[start of Exercise material]
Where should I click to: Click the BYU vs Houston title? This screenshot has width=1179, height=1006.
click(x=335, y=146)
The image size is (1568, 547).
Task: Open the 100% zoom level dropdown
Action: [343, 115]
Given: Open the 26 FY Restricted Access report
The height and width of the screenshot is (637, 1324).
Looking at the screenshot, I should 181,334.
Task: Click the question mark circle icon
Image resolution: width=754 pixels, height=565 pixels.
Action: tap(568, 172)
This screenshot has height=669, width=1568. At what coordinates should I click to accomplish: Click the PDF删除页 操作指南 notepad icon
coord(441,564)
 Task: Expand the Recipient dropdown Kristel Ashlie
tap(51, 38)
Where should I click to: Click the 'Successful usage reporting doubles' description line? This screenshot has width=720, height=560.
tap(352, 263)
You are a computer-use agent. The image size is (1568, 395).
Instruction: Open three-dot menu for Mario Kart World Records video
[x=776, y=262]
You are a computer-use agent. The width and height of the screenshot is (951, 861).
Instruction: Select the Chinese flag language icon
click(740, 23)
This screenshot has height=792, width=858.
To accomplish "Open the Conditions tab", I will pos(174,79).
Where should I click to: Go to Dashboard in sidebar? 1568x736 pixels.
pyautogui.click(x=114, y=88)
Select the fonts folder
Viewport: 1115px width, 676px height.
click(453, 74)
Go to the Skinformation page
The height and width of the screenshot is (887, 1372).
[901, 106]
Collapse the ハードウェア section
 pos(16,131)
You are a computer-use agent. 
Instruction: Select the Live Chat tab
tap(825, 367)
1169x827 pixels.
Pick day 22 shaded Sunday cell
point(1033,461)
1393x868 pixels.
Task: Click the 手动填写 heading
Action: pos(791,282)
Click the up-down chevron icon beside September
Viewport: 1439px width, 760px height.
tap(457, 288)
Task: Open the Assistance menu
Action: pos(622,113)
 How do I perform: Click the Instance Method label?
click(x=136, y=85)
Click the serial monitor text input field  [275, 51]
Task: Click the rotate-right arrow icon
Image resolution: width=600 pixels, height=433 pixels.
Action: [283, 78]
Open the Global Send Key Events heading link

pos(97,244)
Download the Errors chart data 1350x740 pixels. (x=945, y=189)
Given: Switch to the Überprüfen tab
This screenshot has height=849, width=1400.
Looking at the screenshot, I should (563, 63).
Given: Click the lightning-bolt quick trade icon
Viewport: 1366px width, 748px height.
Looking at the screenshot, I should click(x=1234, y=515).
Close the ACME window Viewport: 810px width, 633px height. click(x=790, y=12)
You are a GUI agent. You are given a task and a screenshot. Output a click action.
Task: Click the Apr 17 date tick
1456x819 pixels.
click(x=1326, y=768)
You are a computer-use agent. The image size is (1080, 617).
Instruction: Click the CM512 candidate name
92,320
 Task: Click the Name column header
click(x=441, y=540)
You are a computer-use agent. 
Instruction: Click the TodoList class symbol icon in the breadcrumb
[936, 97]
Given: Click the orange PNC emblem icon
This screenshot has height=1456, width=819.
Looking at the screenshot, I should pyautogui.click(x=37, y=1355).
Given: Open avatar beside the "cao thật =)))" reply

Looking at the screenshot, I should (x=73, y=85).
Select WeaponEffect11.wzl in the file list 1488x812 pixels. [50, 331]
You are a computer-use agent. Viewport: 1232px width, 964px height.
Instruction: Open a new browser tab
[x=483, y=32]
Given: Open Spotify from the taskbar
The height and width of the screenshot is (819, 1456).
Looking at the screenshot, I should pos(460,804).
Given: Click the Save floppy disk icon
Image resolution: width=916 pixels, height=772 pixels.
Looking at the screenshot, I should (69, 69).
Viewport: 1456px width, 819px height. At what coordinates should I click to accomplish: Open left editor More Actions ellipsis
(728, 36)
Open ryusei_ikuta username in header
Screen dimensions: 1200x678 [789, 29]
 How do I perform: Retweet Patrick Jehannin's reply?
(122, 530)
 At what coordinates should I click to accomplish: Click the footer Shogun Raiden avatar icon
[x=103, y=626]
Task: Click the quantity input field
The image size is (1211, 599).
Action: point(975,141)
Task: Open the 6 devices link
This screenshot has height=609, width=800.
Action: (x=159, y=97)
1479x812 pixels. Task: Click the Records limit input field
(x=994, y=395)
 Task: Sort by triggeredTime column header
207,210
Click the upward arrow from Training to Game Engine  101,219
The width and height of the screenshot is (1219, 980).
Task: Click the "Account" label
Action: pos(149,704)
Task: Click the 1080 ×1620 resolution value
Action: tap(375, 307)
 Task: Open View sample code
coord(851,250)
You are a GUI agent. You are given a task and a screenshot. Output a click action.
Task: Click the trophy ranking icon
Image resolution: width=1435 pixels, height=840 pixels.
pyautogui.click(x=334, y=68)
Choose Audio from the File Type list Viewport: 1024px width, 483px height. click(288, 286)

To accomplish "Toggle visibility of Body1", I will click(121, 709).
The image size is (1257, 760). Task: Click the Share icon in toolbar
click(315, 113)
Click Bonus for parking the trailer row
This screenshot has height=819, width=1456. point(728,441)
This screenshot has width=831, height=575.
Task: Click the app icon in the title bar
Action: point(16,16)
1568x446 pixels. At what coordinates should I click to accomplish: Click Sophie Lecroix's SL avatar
[end of Exercise material]
**Goal of the exercise**:
Copy the listing above line for line, keeping every character as it appears.

**Exercise result**:
Where should I click to: Click the BYU vs Houston title? This screenshot has width=1179, height=1006.
click(x=335, y=146)
The image size is (1568, 547).
Task: Open the 100% zoom level dropdown
Action: [343, 115]
Given: Open the 26 FY Restricted Access report
The height and width of the screenshot is (637, 1324).
Looking at the screenshot, I should 181,334.
Task: Click the question mark circle icon
Image resolution: width=754 pixels, height=565 pixels.
Action: tap(568, 172)
This screenshot has height=669, width=1568. At what coordinates should I click to accomplish: Click the PDF删除页 操作指南 notepad icon
coord(441,564)
 Task: Expand the Recipient dropdown Kristel Ashlie
tap(51, 38)
Where should I click to: Click the 'Successful usage reporting doubles' description line? This screenshot has width=720, height=560.
tap(352, 263)
You are a computer-use agent. The image size is (1568, 395).
Instruction: Open three-dot menu for Mario Kart World Records video
[x=776, y=262]
You are a computer-use agent. The width and height of the screenshot is (951, 861).
Instruction: Select the Chinese flag language icon
click(740, 23)
This screenshot has height=792, width=858.
To accomplish "Open the Conditions tab", I will pos(174,79).
Where should I click to: Go to Dashboard in sidebar? 1568x736 pixels.
pyautogui.click(x=114, y=88)
Select the fonts folder
Viewport: 1115px width, 676px height.
click(453, 74)
Go to the Skinformation page
The height and width of the screenshot is (887, 1372).
[901, 106]
Collapse the ハードウェア section
 pos(16,131)
You are a computer-use agent. 
Instruction: Select the Live Chat tab
tap(825, 367)
1169x827 pixels.
Pick day 22 shaded Sunday cell
point(1033,461)
1393x868 pixels.
Task: Click the 手动填写 heading
Action: pos(791,282)
Click the up-down chevron icon beside September
Viewport: 1439px width, 760px height.
tap(457, 288)
Task: Open the Assistance menu
Action: pos(622,113)
 How do I perform: Click the Instance Method label?
click(x=136, y=85)
Click the serial monitor text input field  [275, 51]
Task: Click the rotate-right arrow icon
Image resolution: width=600 pixels, height=433 pixels.
Action: [283, 78]
Open the Global Send Key Events heading link

pos(97,244)
Download the Errors chart data 1350x740 pixels. (x=945, y=189)
Given: Switch to the Überprüfen tab
This screenshot has height=849, width=1400.
Looking at the screenshot, I should (563, 63).
Given: Click the lightning-bolt quick trade icon
Viewport: 1366px width, 748px height.
Looking at the screenshot, I should click(x=1234, y=515).
Close the ACME window Viewport: 810px width, 633px height. click(x=790, y=12)
You are a GUI agent. You are given a task and a screenshot. Output a click action.
Task: Click the Apr 17 date tick
1456x819 pixels.
click(x=1326, y=768)
You are a computer-use agent. The image size is (1080, 617).
Instruction: Click the CM512 candidate name
92,320
 Task: Click the Name column header
click(x=441, y=540)
You are a computer-use agent. 
Instruction: Click the TodoList class symbol icon in the breadcrumb
[936, 97]
Given: Click the orange PNC emblem icon
This screenshot has height=1456, width=819.
Looking at the screenshot, I should pyautogui.click(x=37, y=1355).
Given: Open avatar beside the "cao thật =)))" reply

Looking at the screenshot, I should (x=73, y=85).
Select WeaponEffect11.wzl in the file list 1488x812 pixels. [50, 331]
You are a computer-use agent. Viewport: 1232px width, 964px height.
Instruction: Open a new browser tab
[x=483, y=32]
Given: Open Spotify from the taskbar
The height and width of the screenshot is (819, 1456).
Looking at the screenshot, I should pos(460,804).
Given: Click the Save floppy disk icon
Image resolution: width=916 pixels, height=772 pixels.
Looking at the screenshot, I should (69, 69).
Viewport: 1456px width, 819px height. At what coordinates should I click to accomplish: Open left editor More Actions ellipsis
(728, 36)
Open ryusei_ikuta username in header
Screen dimensions: 1200x678 [789, 29]
 How do I perform: Retweet Patrick Jehannin's reply?
(122, 530)
 At what coordinates should I click to accomplish: Click the footer Shogun Raiden avatar icon
[x=103, y=626]
Task: Click the quantity input field
The image size is (1211, 599).
Action: point(975,141)
Task: Open the 6 devices link
This screenshot has height=609, width=800.
Action: (x=159, y=97)
1479x812 pixels. Task: Click the Records limit input field
(x=994, y=395)
 Task: Sort by triggeredTime column header
207,210
Click the upward arrow from Training to Game Engine  101,219
The width and height of the screenshot is (1219, 980).
Task: Click the "Account" label
Action: pos(149,704)
Task: Click the 1080 ×1620 resolution value
Action: tap(375, 307)
 Task: Open View sample code
coord(851,250)
You are a GUI agent. You are given a task and a screenshot. Output a click action.
Task: Click the trophy ranking icon
Image resolution: width=1435 pixels, height=840 pixels.
pyautogui.click(x=334, y=68)
Choose Audio from the File Type list Viewport: 1024px width, 483px height. click(288, 286)

To accomplish "Toggle visibility of Body1", I will click(121, 709).
The image size is (1257, 760). Task: Click the Share icon in toolbar
click(315, 113)
Click Bonus for parking the trailer row
This screenshot has height=819, width=1456. point(728,441)
This screenshot has width=831, height=575.
Task: Click the app icon in the title bar
Action: point(16,16)
1568x446 pixels. At what coordinates should I click to accomplish: Click Sophie Lecroix's SL avatar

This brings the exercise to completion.